**执行任务:** 将下面的全部记录逐行整理成编号列表，略去空行，答案中不要包含图片。

**条目坐标数据:**

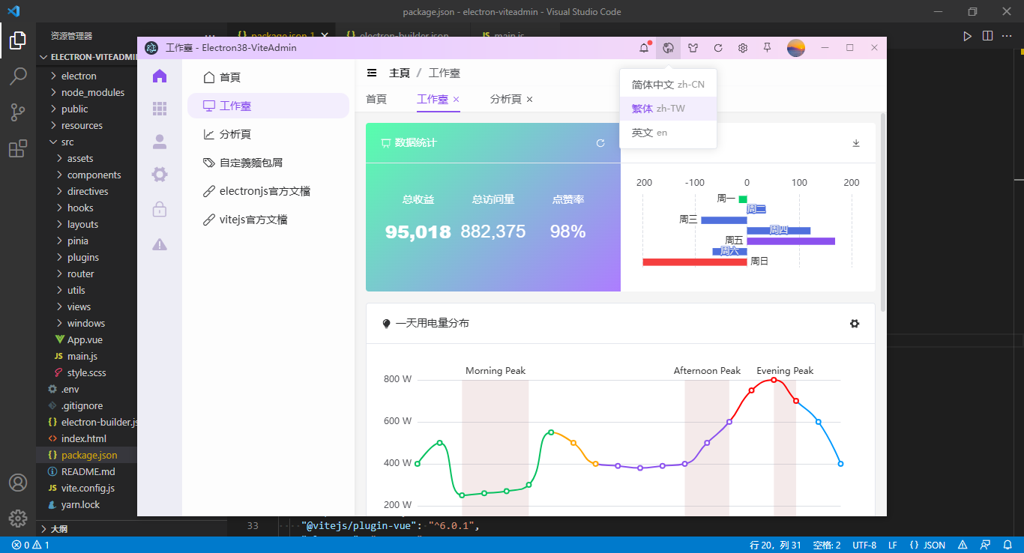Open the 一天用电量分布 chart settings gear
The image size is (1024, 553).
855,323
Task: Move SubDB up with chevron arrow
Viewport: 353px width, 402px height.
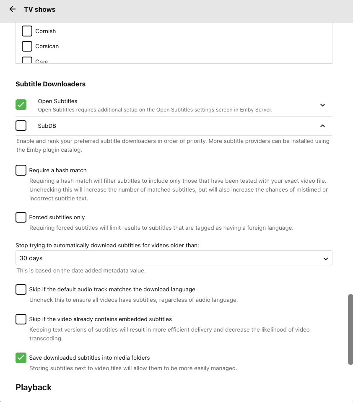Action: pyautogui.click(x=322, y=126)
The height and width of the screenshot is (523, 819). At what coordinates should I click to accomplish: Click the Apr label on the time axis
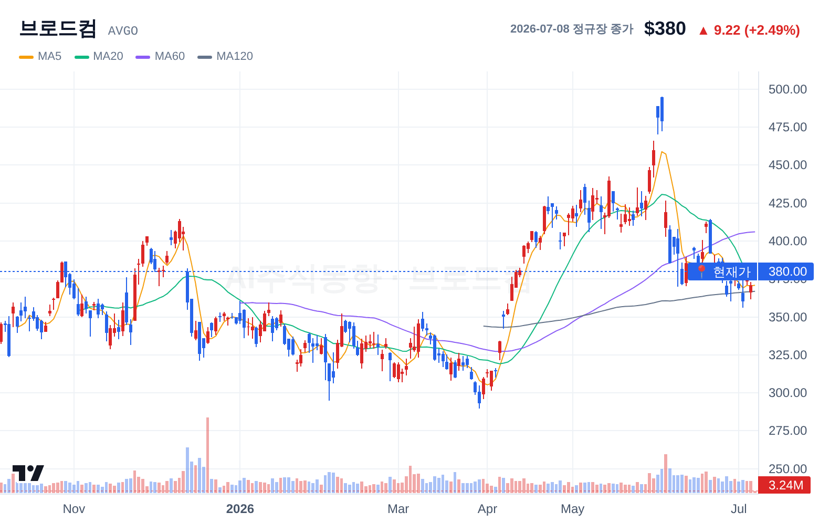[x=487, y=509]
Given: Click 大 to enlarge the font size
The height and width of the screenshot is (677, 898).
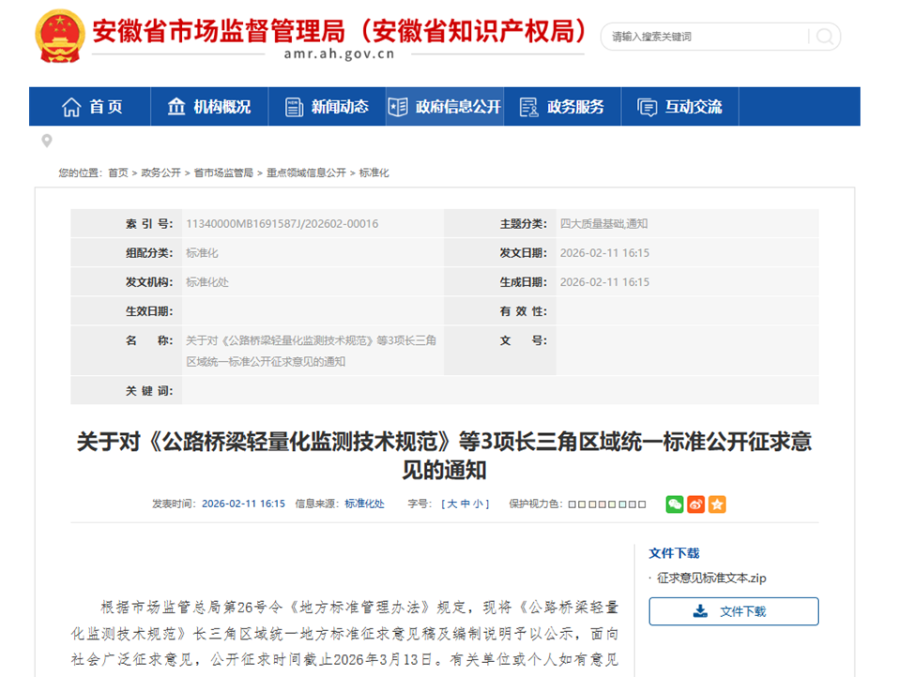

**解答如下:**
1. Open the 一天用电量分布 chart settings gear
2. The image size is (1024, 553).
3. 855,323
4. Task: Move SubDB up with chevron arrow
5. Viewport: 353px width, 402px height.
6. Action: pyautogui.click(x=322, y=126)
7. The height and width of the screenshot is (523, 819). At what coordinates should I click to accomplish: Click the Apr label on the time axis
8. [x=487, y=509]
9. Given: Click 大 to enlarge the font size
10. The height and width of the screenshot is (677, 898).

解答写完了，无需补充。